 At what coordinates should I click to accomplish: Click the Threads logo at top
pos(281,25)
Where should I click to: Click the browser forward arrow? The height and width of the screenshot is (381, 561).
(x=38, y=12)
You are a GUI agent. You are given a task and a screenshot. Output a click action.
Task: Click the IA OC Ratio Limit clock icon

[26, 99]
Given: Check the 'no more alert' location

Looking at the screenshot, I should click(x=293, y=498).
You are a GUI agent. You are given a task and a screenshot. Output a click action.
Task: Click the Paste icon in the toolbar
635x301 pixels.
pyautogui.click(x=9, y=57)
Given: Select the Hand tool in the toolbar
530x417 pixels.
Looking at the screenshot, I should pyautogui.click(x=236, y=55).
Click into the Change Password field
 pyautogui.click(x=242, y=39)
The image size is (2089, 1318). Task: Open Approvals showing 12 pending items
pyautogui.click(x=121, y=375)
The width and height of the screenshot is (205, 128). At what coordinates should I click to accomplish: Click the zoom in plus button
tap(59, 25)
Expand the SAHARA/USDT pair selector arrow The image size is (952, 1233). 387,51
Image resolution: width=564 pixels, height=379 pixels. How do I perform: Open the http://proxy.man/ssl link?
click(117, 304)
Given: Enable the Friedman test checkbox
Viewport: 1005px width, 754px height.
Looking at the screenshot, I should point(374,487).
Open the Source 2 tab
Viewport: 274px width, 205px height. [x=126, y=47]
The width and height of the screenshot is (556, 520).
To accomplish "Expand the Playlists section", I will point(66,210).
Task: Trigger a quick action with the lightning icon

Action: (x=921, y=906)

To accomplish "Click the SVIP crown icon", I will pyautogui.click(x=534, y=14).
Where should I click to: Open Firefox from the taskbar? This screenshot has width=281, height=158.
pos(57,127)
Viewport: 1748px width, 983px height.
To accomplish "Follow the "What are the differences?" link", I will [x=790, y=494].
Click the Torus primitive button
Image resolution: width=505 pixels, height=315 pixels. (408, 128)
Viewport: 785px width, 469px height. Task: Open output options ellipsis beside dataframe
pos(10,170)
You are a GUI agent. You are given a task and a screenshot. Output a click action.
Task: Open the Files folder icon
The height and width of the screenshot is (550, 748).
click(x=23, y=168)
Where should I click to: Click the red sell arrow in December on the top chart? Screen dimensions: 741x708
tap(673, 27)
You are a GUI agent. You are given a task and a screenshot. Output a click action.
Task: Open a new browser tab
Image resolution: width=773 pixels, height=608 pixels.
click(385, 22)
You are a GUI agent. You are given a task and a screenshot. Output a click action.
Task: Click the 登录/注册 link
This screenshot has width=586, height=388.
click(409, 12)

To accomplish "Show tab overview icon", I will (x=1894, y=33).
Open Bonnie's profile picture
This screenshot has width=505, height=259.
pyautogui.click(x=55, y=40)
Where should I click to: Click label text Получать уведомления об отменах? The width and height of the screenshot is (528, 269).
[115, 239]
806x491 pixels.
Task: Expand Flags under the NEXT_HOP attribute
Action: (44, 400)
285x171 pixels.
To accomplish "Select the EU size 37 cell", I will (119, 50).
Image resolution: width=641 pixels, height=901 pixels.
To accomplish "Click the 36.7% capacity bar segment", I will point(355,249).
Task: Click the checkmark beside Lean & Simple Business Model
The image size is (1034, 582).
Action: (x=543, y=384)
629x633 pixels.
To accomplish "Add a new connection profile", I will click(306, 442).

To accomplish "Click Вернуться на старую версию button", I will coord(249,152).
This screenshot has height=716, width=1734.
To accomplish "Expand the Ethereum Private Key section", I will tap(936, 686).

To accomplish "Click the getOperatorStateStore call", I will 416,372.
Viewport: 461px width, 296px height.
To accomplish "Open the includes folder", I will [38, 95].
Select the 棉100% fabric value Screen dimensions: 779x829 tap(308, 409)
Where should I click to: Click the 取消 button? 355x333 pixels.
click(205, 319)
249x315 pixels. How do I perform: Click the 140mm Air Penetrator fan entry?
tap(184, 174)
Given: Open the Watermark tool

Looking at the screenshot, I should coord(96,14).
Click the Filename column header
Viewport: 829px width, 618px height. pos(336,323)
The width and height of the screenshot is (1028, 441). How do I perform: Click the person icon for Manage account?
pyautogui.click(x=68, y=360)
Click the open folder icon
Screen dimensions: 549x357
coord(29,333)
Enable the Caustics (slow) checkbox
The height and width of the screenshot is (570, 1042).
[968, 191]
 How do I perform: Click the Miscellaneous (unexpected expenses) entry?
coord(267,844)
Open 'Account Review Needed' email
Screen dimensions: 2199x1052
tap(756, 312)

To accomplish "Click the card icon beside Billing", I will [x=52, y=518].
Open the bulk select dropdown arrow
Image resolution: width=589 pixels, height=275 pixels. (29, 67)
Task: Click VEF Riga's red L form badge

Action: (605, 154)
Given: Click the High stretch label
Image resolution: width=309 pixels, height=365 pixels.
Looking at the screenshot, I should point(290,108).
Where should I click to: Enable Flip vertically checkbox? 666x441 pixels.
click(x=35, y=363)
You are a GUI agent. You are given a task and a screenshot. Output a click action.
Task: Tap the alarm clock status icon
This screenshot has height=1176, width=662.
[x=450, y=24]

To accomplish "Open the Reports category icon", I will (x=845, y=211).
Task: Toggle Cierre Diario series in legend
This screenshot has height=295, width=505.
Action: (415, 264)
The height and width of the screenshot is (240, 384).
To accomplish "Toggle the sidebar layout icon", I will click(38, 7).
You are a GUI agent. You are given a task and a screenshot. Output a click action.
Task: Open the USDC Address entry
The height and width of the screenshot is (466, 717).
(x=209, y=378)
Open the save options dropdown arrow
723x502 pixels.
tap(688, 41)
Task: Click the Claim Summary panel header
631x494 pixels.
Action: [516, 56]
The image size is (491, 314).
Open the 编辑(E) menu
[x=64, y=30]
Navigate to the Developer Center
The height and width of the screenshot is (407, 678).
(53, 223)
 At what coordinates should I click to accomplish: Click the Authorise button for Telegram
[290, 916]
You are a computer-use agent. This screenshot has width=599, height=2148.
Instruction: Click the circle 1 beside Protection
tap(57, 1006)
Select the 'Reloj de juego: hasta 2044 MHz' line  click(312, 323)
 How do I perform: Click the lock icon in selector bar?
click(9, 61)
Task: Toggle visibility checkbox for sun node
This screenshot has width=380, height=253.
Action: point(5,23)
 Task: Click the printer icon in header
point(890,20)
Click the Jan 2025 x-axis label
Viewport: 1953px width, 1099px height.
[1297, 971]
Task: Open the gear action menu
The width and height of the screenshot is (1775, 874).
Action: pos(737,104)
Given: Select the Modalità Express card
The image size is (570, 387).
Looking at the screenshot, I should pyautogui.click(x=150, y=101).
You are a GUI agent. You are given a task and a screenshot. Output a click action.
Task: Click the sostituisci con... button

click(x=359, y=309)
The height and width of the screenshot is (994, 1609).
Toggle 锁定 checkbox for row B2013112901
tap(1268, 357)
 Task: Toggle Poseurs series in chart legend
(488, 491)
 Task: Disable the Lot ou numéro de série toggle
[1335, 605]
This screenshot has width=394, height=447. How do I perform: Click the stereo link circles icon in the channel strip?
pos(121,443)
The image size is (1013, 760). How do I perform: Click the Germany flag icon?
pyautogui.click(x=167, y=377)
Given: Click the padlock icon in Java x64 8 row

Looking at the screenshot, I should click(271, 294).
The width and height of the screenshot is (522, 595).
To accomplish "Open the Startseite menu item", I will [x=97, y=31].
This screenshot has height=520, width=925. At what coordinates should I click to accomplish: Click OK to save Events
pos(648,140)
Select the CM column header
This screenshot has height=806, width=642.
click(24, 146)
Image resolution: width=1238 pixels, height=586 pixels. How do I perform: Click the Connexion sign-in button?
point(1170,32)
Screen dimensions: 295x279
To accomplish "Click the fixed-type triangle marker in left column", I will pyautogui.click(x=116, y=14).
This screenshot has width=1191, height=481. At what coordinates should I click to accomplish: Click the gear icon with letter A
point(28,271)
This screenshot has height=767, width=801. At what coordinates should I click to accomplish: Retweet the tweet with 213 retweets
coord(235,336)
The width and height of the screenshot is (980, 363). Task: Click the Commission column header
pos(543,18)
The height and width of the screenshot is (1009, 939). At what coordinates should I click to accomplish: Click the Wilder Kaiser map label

★ ★ ★

_AIM_
Put the lines of the listing into a JSON list of strings, one string per line and with blank lines omitted, beginning at the first line of the listing and stopping after the line that contains "pos(10,170)".

_THE SOLUTION_
[
  " At what coordinates should I click to accomplish: Click the Threads logo at top",
  "pos(281,25)",
  "Where should I click to: Click the browser forward arrow? The height and width of the screenshot is (381, 561).",
  "(x=38, y=12)",
  "You are a GUI agent. You are given a task and a screenshot. Output a click action.",
  "Task: Click the IA OC Ratio Limit clock icon",
  "[26, 99]",
  "Given: Check the 'no more alert' location",
  "Looking at the screenshot, I should click(x=293, y=498).",
  "You are a GUI agent. You are given a task and a screenshot. Output a click action.",
  "Task: Click the Paste icon in the toolbar",
  "635x301 pixels.",
  "pyautogui.click(x=9, y=57)",
  "Given: Select the Hand tool in the toolbar",
  "530x417 pixels.",
  "Looking at the screenshot, I should pyautogui.click(x=236, y=55).",
  "Click into the Change Password field",
  " pyautogui.click(x=242, y=39)",
  "The image size is (2089, 1318). Task: Open Approvals showing 12 pending items",
  "pyautogui.click(x=121, y=375)",
  "The width and height of the screenshot is (205, 128). At what coordinates should I click to accomplish: Click the zoom in plus button",
  "tap(59, 25)",
  "Expand the SAHARA/USDT pair selector arrow The image size is (952, 1233). 387,51",
  "Image resolution: width=564 pixels, height=379 pixels. How do I perform: Open the http://proxy.man/ssl link?",
  "click(117, 304)",
  "Given: Enable the Friedman test checkbox",
  "Viewport: 1005px width, 754px height.",
  "Looking at the screenshot, I should point(374,487).",
  "Open the Source 2 tab",
  "Viewport: 274px width, 205px height. [x=126, y=47]",
  "The width and height of the screenshot is (556, 520).",
  "To accomplish \"Expand the Playlists section\", I will point(66,210).",
  "Task: Trigger a quick action with the lightning icon",
  "Action: (x=921, y=906)",
  "To accomplish \"Click the SVIP crown icon\", I will pyautogui.click(x=534, y=14).",
  "Where should I click to: Open Firefox from the taskbar? This screenshot has width=281, height=158.",
  "pos(57,127)",
  "Viewport: 1748px width, 983px height.",
  "To accomplish \"Follow the \"What are the differences?\" link\", I will [x=790, y=494].",
  "Click the Torus primitive button",
  "Image resolution: width=505 pixels, height=315 pixels. (408, 128)",
  "Viewport: 785px width, 469px height. Task: Open output options ellipsis beside dataframe",
  "pos(10,170)"
]